Trois fois le jour, ponctuelle, je grimpe l’unique étage, je longe le couloir qui sent le grenier, je frappe à la porte et j’entre avant d’avoir reçu une réponse ; Marcel est là, répandu dans l’ombre des rideaux. Je n’y vois guère qu’un visage blanc barré d’une mèche blonde de cheveux trop longs, une main abandonnée, les doigts pendants et tièdes, hors de la manche d’un pyjama de soie ciel qui bâille sur la poitrine… S’il dort, je pose là une tasse de consommé et m’en vais, sans prendre la peine d’ouater mon pas.

Parfois, un bâillement gémi, un appel inarticulé me retiennent et je consens à m’arrêter un instant.
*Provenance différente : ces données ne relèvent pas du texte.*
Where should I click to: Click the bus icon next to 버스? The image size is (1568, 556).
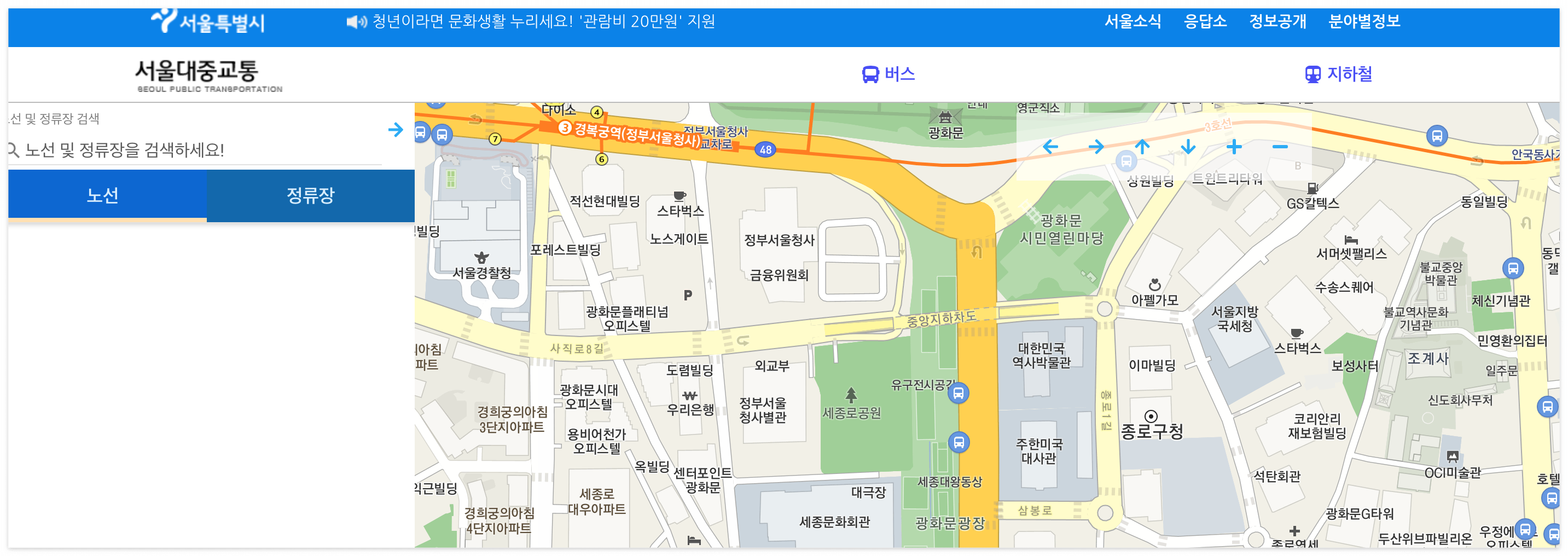[x=869, y=74]
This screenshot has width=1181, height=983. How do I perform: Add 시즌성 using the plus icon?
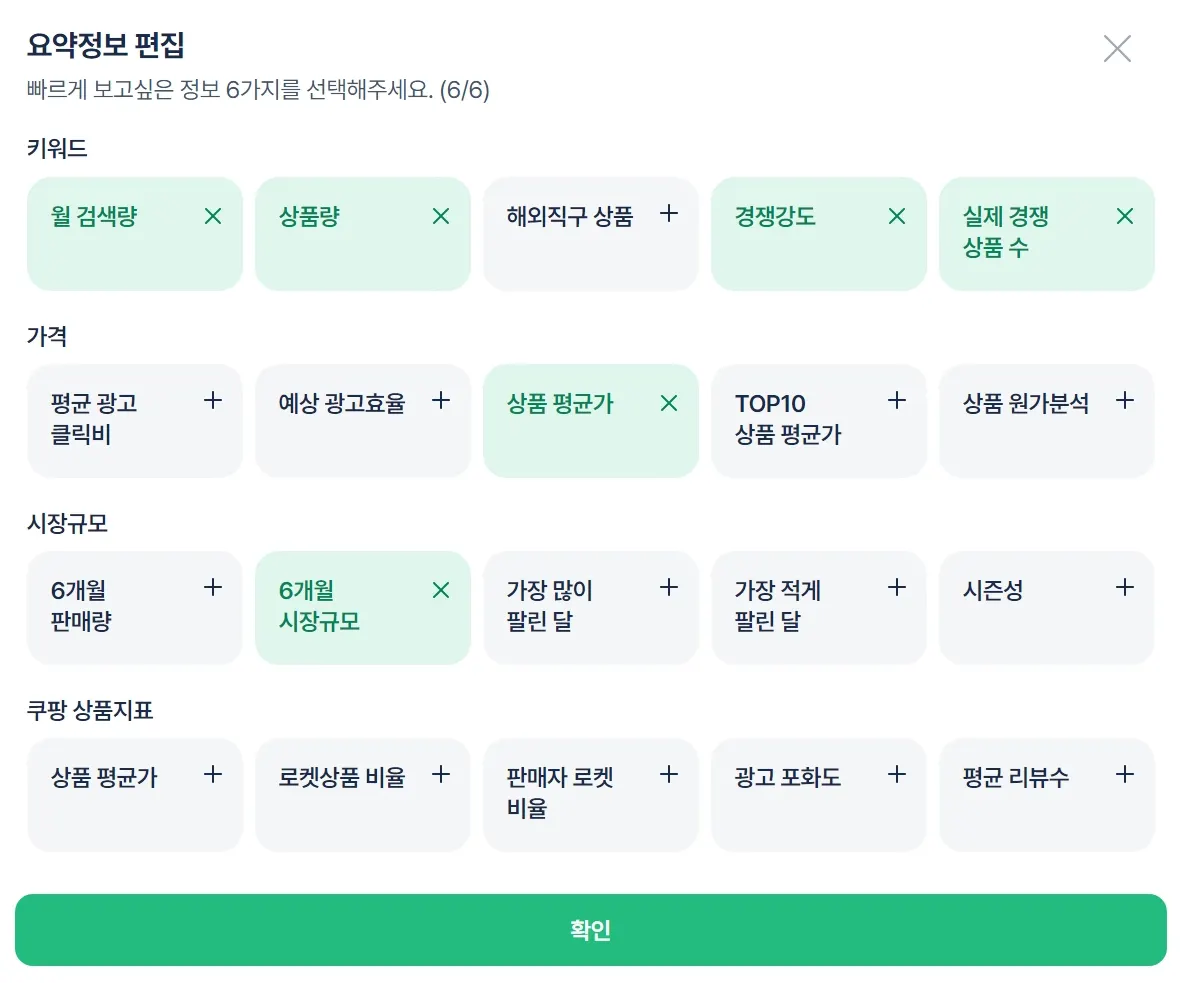pos(1125,587)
– C’est vous… euh… chose… ?

– Non, c’est moi.

– Ah ! c’est vous, Claudine… Quelle heure est-il ?

– Moins le quart.

– Déjà ! Comme j’ai dormi ! Je meurs de sommeil. Qu’est-ce que vous m’apportez là ?

– De la gelée de groseille et une aile de poulet froid.

– Tout de même… Mais je voudrais de l’eau chaude avant. Merci. Annie va bien ? Faites-lui mes excuses… Quel temps aujourd’hui ?

– Le dix-sept.

– Vous êtes mille fois bonne. Bonsoir, Claudine.

Et je redescends, allégée pour quelques heures de mes devoirs de marâtre. Me voilà bien, entre Renaud dans le frigorifique et son fils en léthargie ! Décidément, le ciel n’a pas voulu mettre en moi l’âme d’une sœur de charité. Les malades m’attristent et m’irritent, les enfants m’agacent… Jolie petite nature ! Je mériterais, pour me punir, une trôlée de mioches à moucher, à ficeler, à peigner…

Un enfant, moi ! Par quel bout ça se prend-il ? Sûr, si j’accouchais de quelque chose, ce serait d’un bébé-bête, poilu, tigré, les pattes molles et les griffes déjà dures, les oreilles bien plantées et les yeux horizontaux, comme sa mère… Et Bostock nous ferait un pont d’or.